Three-dimensional printers have been used to create models of normal and pathological human tissues and organs for physician training and patient instruction for some time. Until recently, however, only one material could be used in the creation of models. While useful for display purposes, one-material models have little value for hands-on training. With the advent of multimaterial 3D printers, the sophistication and versatility of the new models that could be created increased substantially, but so did their price.

Waran and colleagues tell us that this situation is now changing. They state that the newest generation of multimaterial 3D printers can aid neurosurgical training by creating models that simulate different diseases in a variety of body tissues, and they can do this in a cost-effective manner.

With the aid of an Objet500 Connex™ multimaterial 3D printer (Stratasys, Ltd.), researchers at the University of Malaya created a two-part model that can simulate pathological conditions in actual patients. The base piece of the model (the “head”) consists of one material. It has human features (a “face”) and the natural contours of a human skull. This piece is used to train the novice in neuronavigation techniques and can be reused again and again. The second part of the model defines the region in which simulated surgery is performed. This piece contains several different materials, which separately simulate skin, bone, dura mater, tumor, and normal brain tissue. The second piece fits into a slot in the base piece; this multi-textured piece can only be used once and is discarded after the practice session. Fortunately, it is easy to reproduce a steady stream of new pieces.

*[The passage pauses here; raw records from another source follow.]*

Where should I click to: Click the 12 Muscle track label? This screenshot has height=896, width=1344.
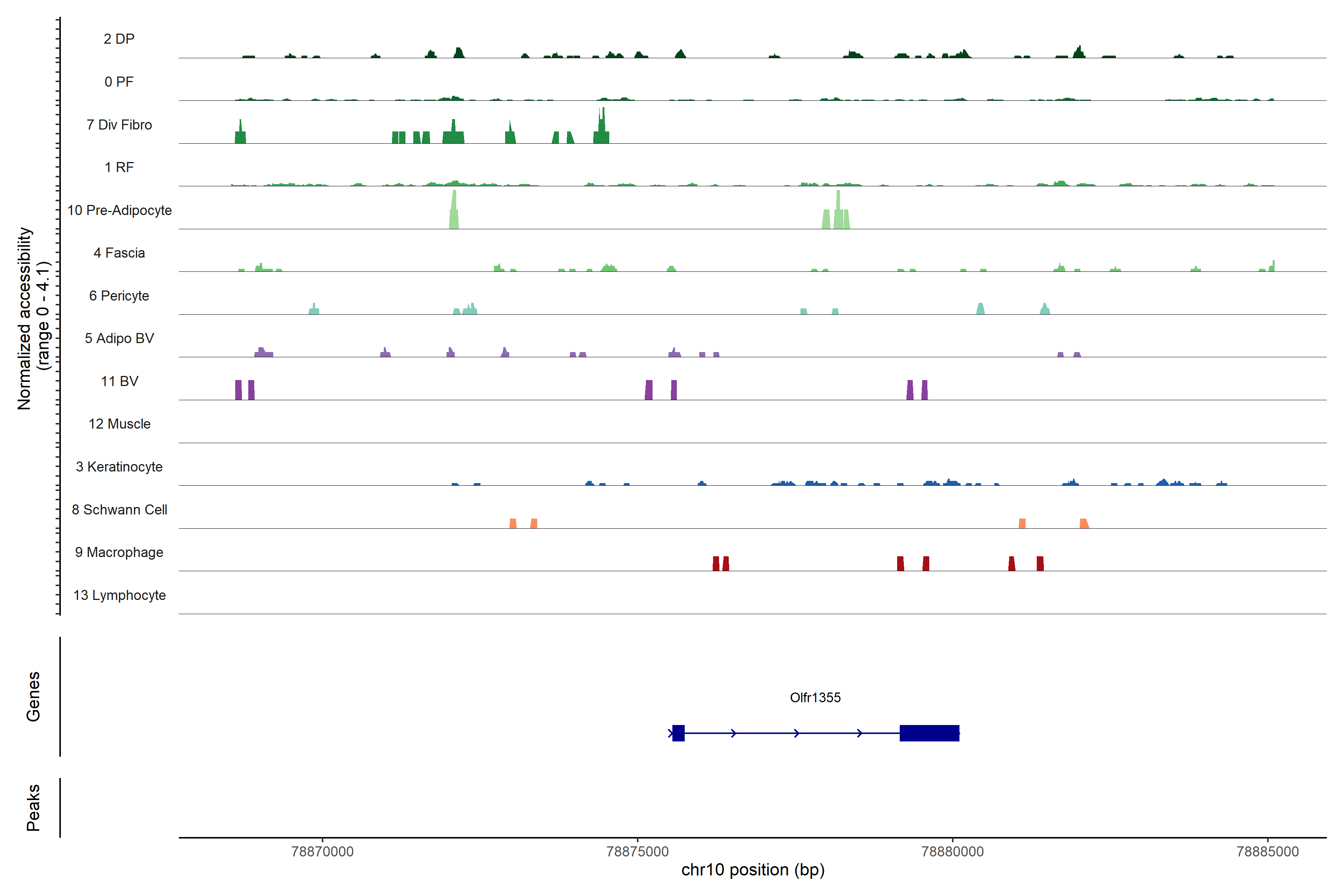119,424
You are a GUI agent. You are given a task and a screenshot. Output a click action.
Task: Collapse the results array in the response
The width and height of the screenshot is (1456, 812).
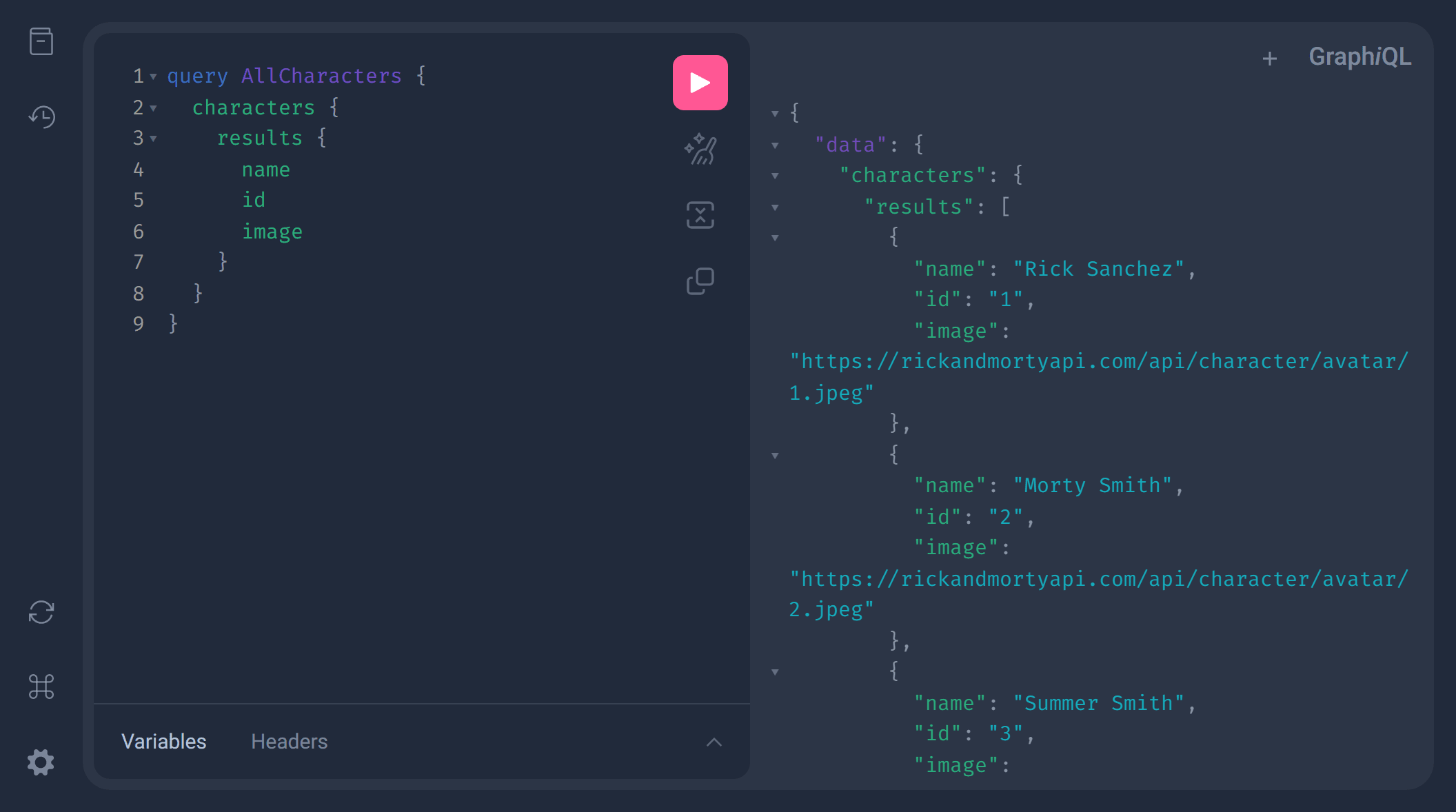776,206
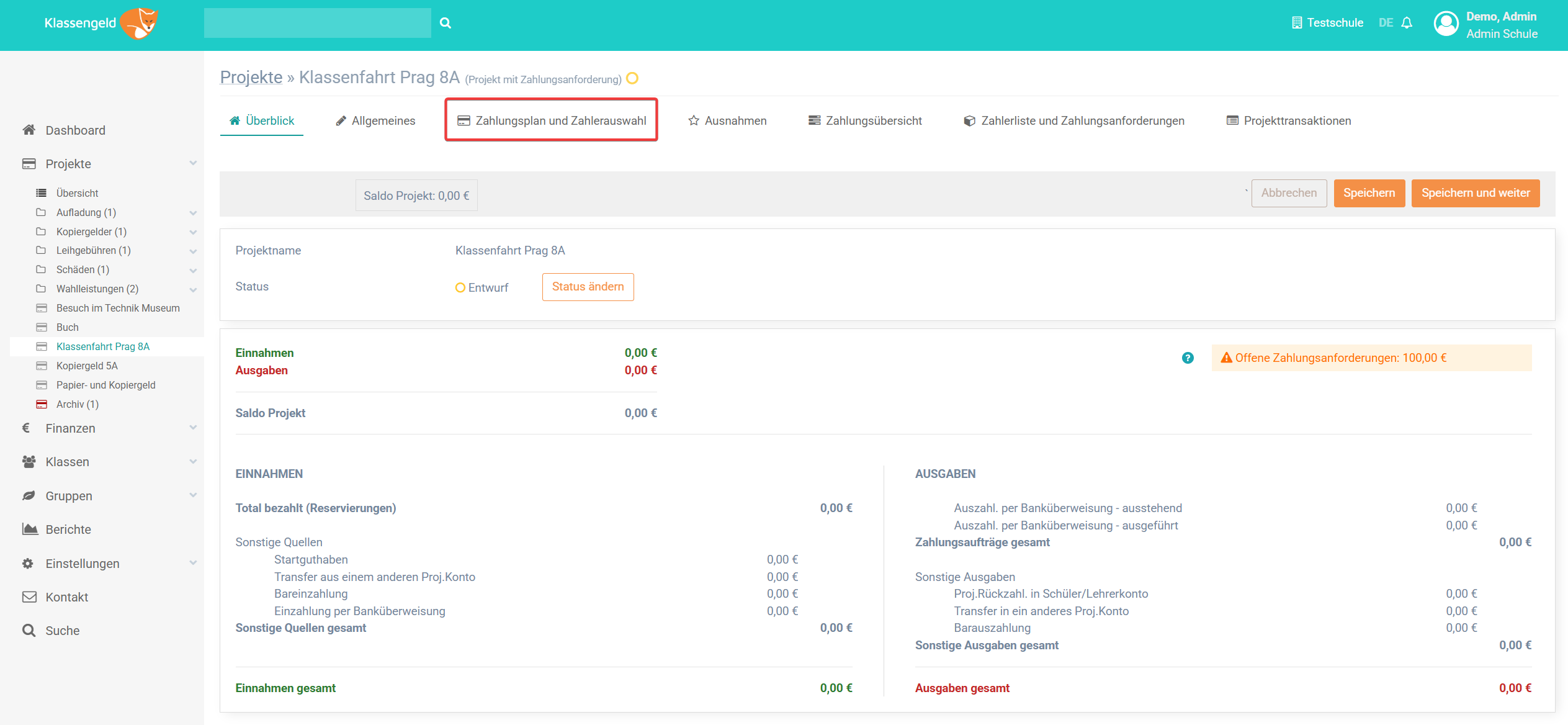Screen dimensions: 1568x725
Task: Click the Berichte chart icon
Action: (29, 529)
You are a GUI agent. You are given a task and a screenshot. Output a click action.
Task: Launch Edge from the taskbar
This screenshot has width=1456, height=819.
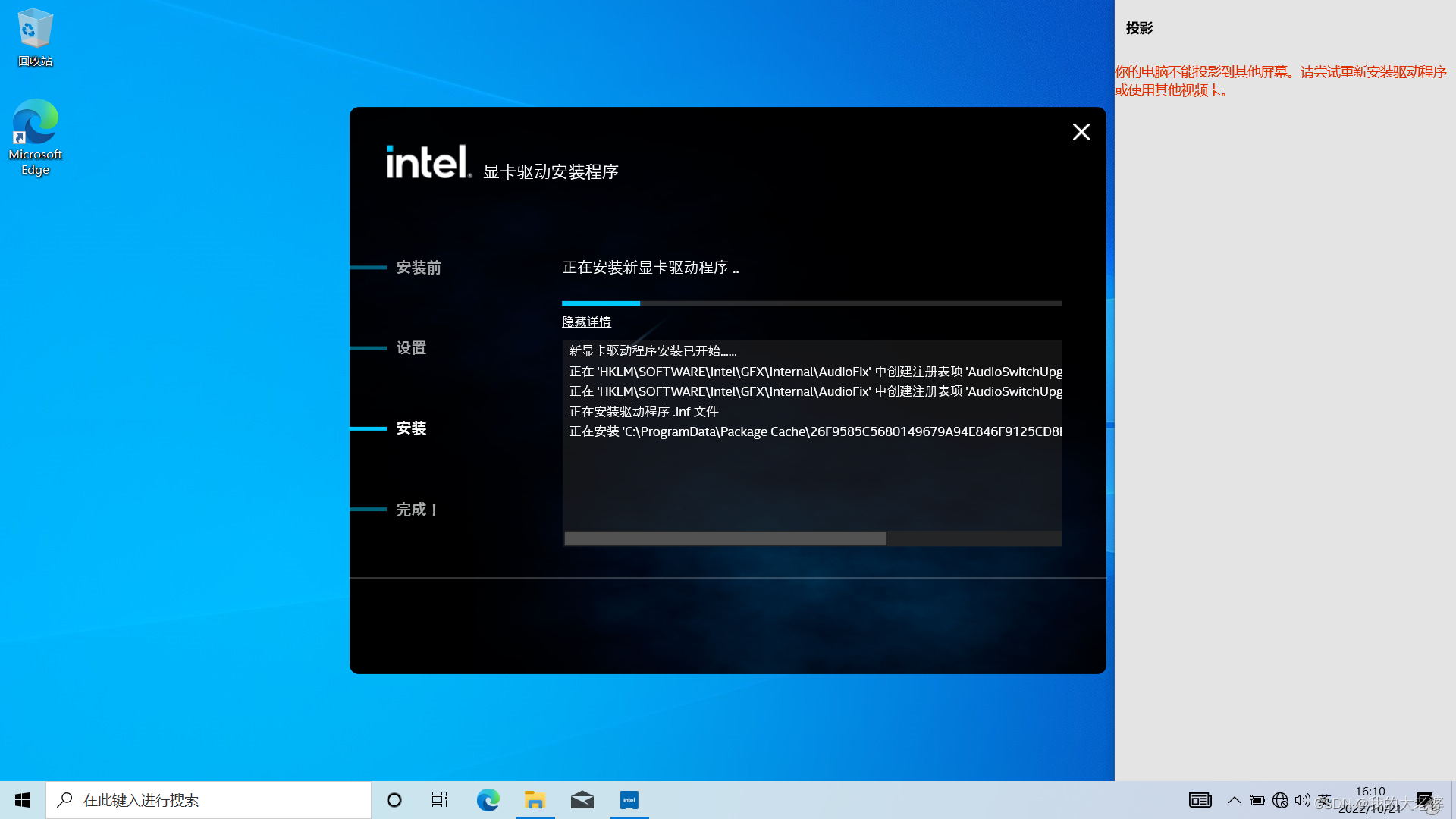488,800
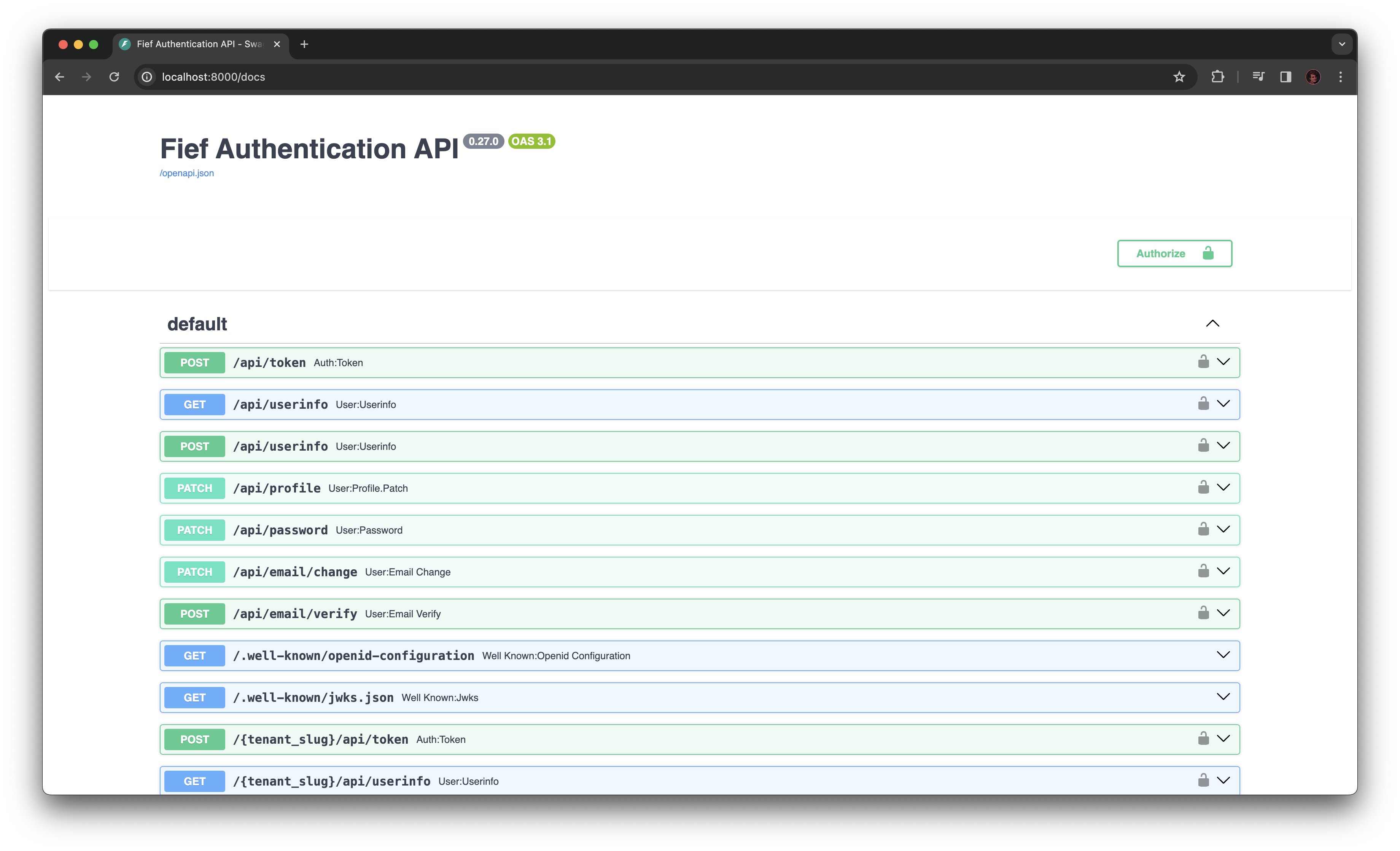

To make the training session valuable, the trainee must be able to see, feel, and even hear different “tissue” responses to surgical instruments and techniques during simulation surgery. The researchers tell us that the “skin” is designed to be pliable enough to be cut by a scalpel and repaired by sutures, yet sturdy enough to be held by a retractor; the “bone” has to be hard enough for the trainee to obtain experience using bone perforators and cutters; the “dura mater” must be thin and pliable—just like the real thing. The consistency and color of the “tumor” differ from those of the “brain” to simulate actual tissues. The researchers made the “tumor” softer than the “brain” and colored it orange, whereas they colored the brain light yellow.

To test the quality of the model produced by the printer and to make minor adjustments, the researchers from Malaysia were aided by other researchers from the UK. Three neurosurgeons and one expert in surgical simulations performed simulated surgery and assessed the model’s “tissue” components. All parts received ratings of “fair” or “good,” with most rated “good.”

The usefulness of the model in training neuronavigation techniques was also assessed. Since the two-part model was based on data from a real patient, it was no surprise that “neuroimaging” was rated “excellent” by the evaluating team. Two navigation systems were used, and in both cases “registration was accurate and planning possible.”

Waran and colleagues state that the reusable base piece of the model costs approximately US $2000 to fabricate and the disposable inset costs US $600. This makes these training models affordable. In addition, model designs are based on actual patient data, providing limitless variety.

Here’s a link to and a citation for the paper,

Waran V, Narayana V, Karuppiah R, Owen SLF, Aziz T: Utility of multimaterial 3D printers in creating models with pathological entities to enhance the training experience of neurosurgeons. Technical note. Journal of Neurosurgery, published online, ahead of print, December 10, 2013; DOI: 10.3171/2013.11.JNS131066.

This appears to be an open access paper.